In this study, the microstructure and mechanical properties of the atmospheric plasma-sprayed Cr2O3 (C), Cr2O3-20YSZ (CZ), and Cr2O3-20YSZ-10SiC (CZS) coatings were evaluated and also compared with each other, so as to explain the coatings wear behavior. Microstructural evaluations included X-ray diffraction (XRD), field emission scanning electron microscopy (FE-SEM) equipped with energy dispersive X-ray spectroscopy (EDX) and porosity measurements. Mechanical tests including bonding strength, fracture toughness, and micro-hardness tests were used to advance our understanding of the correlation between the coatings properties and their wear behavior. The sliding wear test was conducted using a ball-on-disk configuration against an alumina counterpart at room temperature. Addition of multimodal YSZ and subsequent SiC reinforcements to the Cr2O3 matrix resulted in an increase in the fracture toughness and Vickers micro-hardness, respectively. It was found that the composite coatings had comparable coefficients of friction with pure Cr2O3 coatings. When compared with the C coating, the CZ and CZS composite coatings with higher fracture toughness exhibited superior wear resistance.

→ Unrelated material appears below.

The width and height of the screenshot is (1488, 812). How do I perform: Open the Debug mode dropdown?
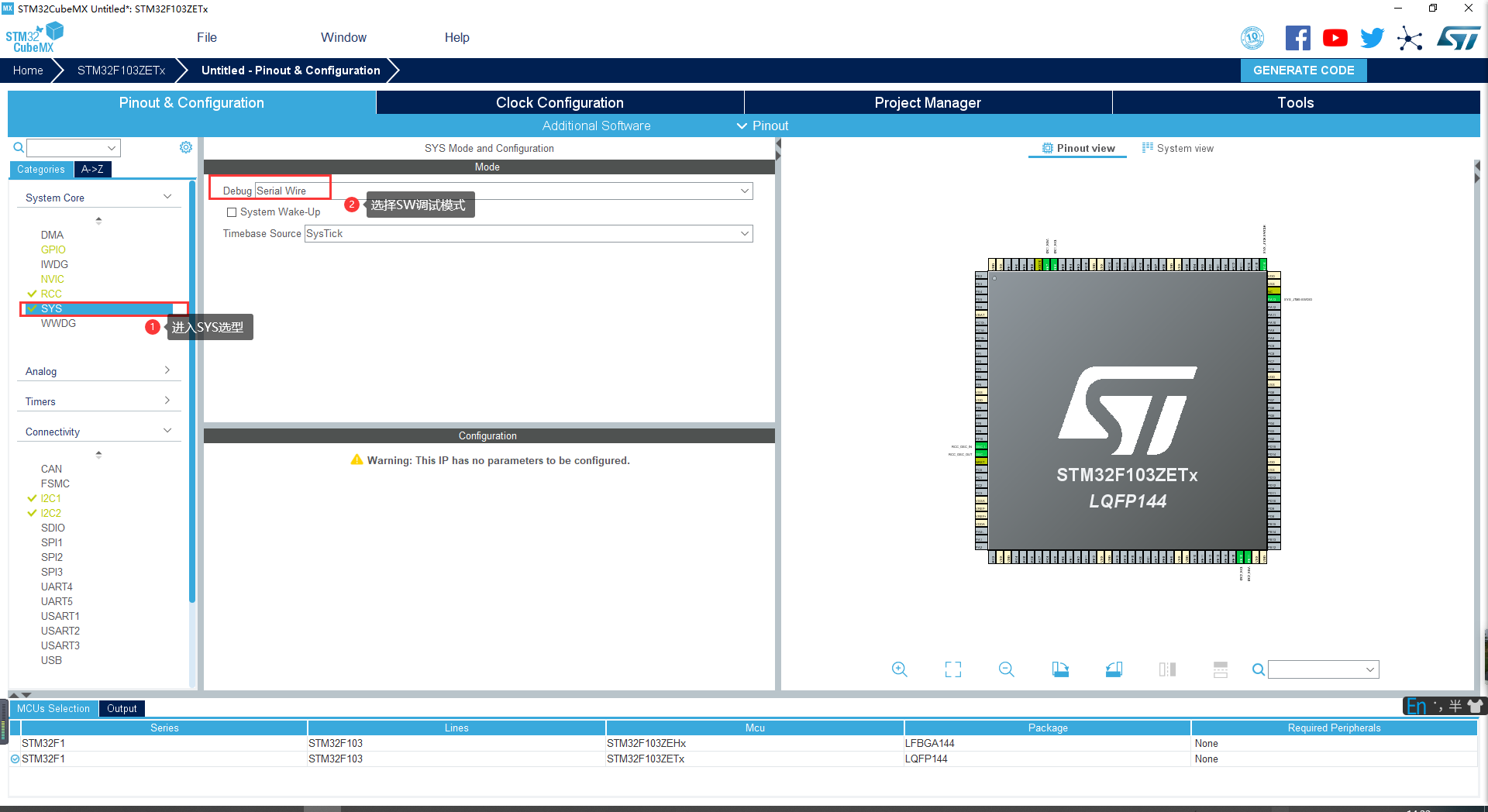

Observation of the wear tracks of the coatings indicated that the lower wear rates of the CZ and CZS coatings were due to the higher plastic deformation of the detached materials. In fact, improvement in the wear resistance of the composite coatings was attributed to a phase transformation toughening mechanism associated with tetragonal zirconia which created more ductile tribofilms during the wear test participated in filling the pores of coatings.